Here are a few things worth considering:
- Does it have strong finances? Companies with little or no debt can become targets for private equity companies which like to load companies up with debt, improve the profits for a few years and then sell the business.
- Can the business recover? Some businesses have just hit a rough patch and there is often potential for recovery.
- Are the shares cheap enough? Housebuilders after the financial crisis are a great example of this. Many were priced as if they were going out of business and were valued at a big discount to their asset values, but the market picked up and profits recovered even before Help to Buy was introduced in 2013.
What should you do when you get a profit warning?
According to Schroders, there are three important questions to ask:
- Has the piece of bad news affected our view of long-term profits?
- Is the bad news something that cannot be changed over a reasonable period of time?
- Has the risk increased?
In my opinion, it makes sense to always look at the management discussion to decide if a stock’s price is accurately valued by the market.
Why are profit warnings on the rise in the UK?
The number of profit warnings issued by UK-listed companies in the first quarter of 2022 increased 44% year-on-year with a record number of warnings citing rising costs as increased commodity and energy prices fuel inflation, according to the latest EY-Parthenon Profit Warnings report.

------------------------------------------------------------------------

### EXERCISE INSTRUCTIONS
a) In the text on profit warnings, by what percentage did profit warnings from UK-listed companies rise year-on-year in the first quarter of 2022?
b) From the text on profit warnings, write out word for word the part that opens with the words containing "Why are profit" and closes with "Profit Warnings report.".

------------------------------------------------------------------------

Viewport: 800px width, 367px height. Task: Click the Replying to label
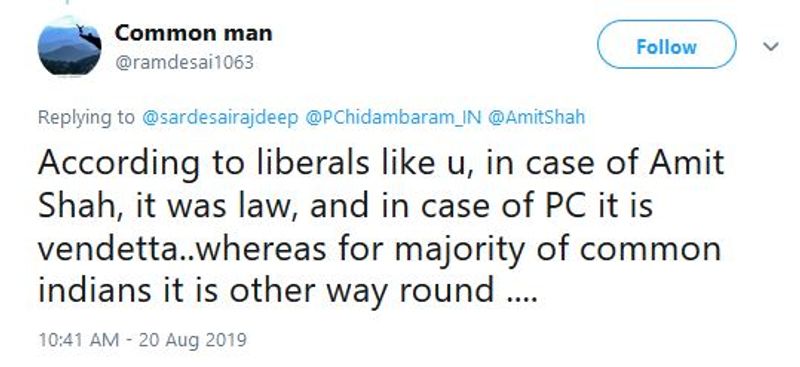coord(86,118)
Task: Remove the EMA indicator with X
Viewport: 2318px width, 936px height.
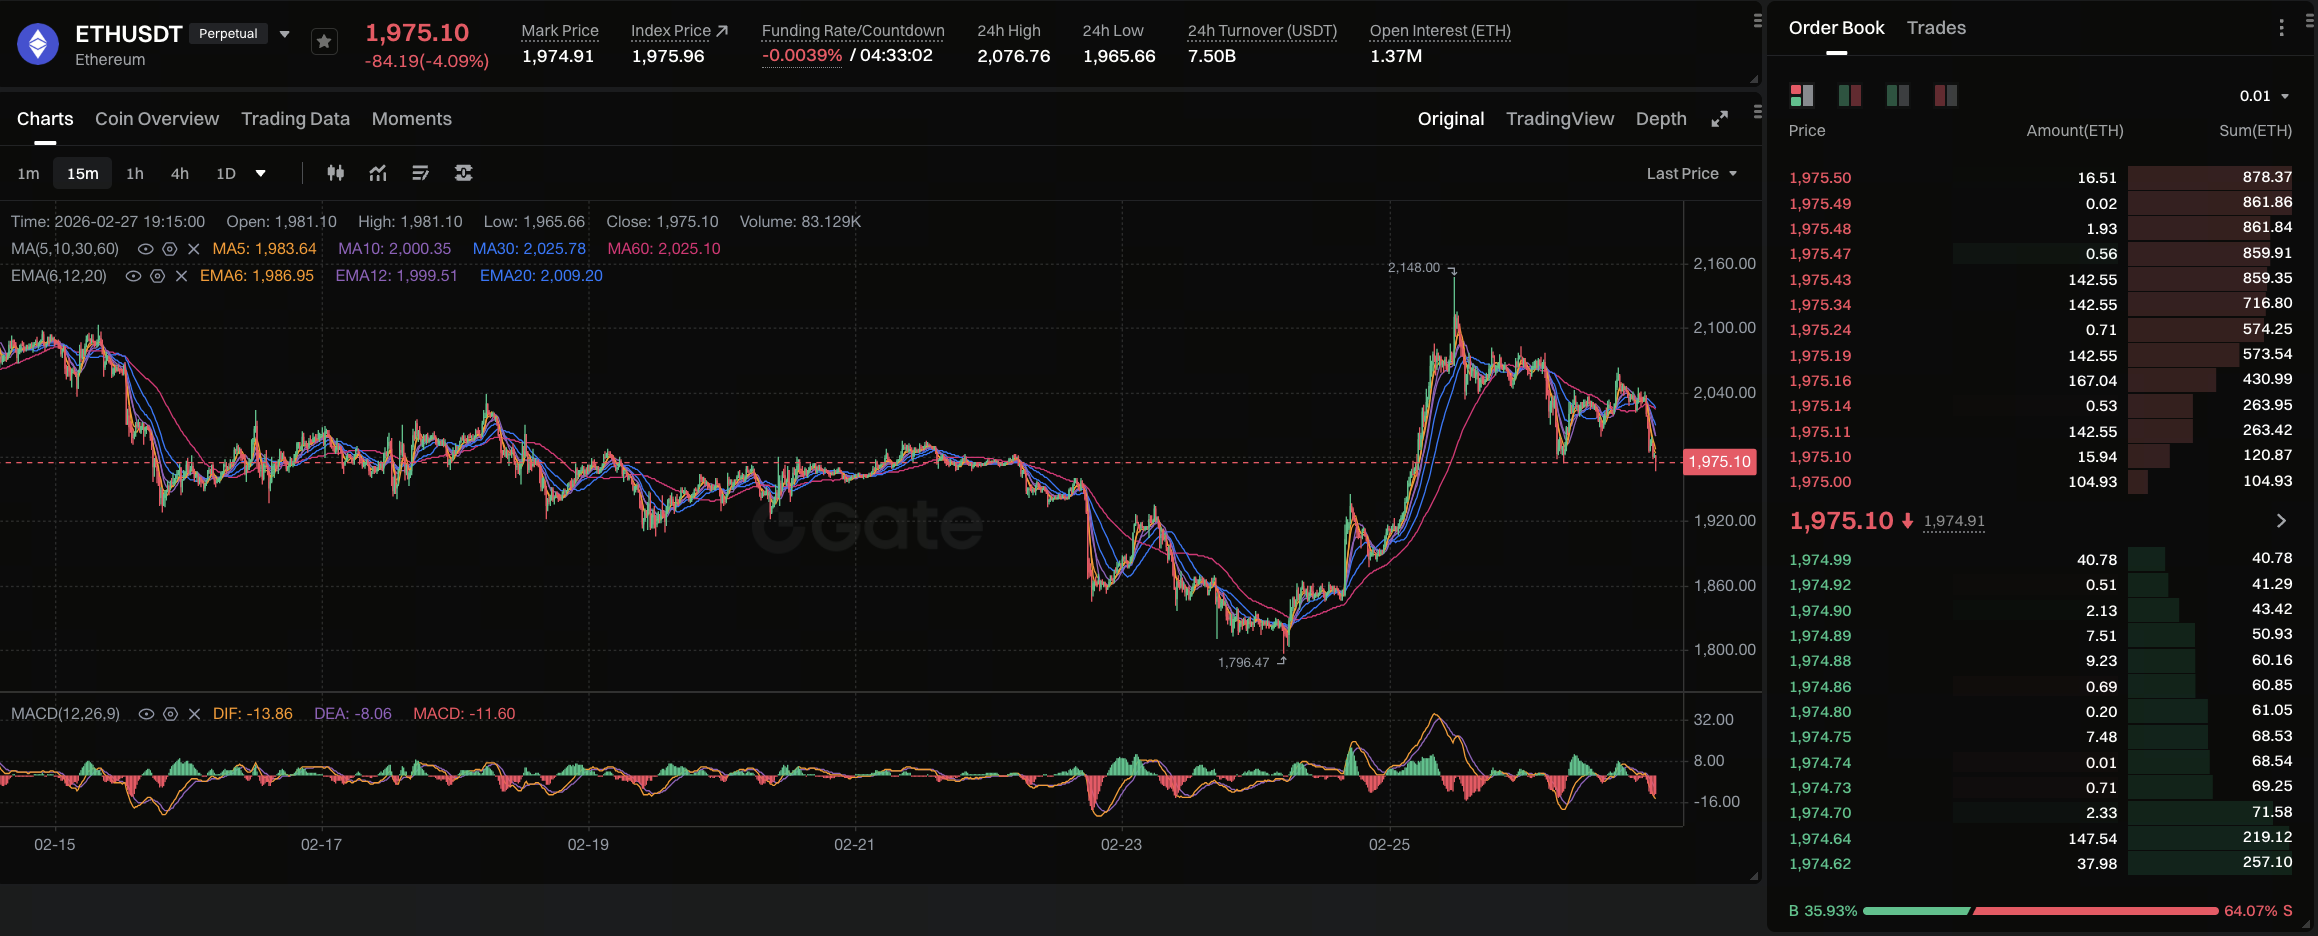Action: point(181,276)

------------------------------------------------------------------------

### ANSWERS BY ITEM
a) 44%

b)
Why are profit warnings on the rise in the UK?
The number of profit warnings issued by UK-listed companies in the first quarter of 2022 increased 44% year-on-year with a record number of warnings citing rising costs as increased commodity and energy prices fuel inflation, according to the latest EY-Parthenon Profit Warnings report.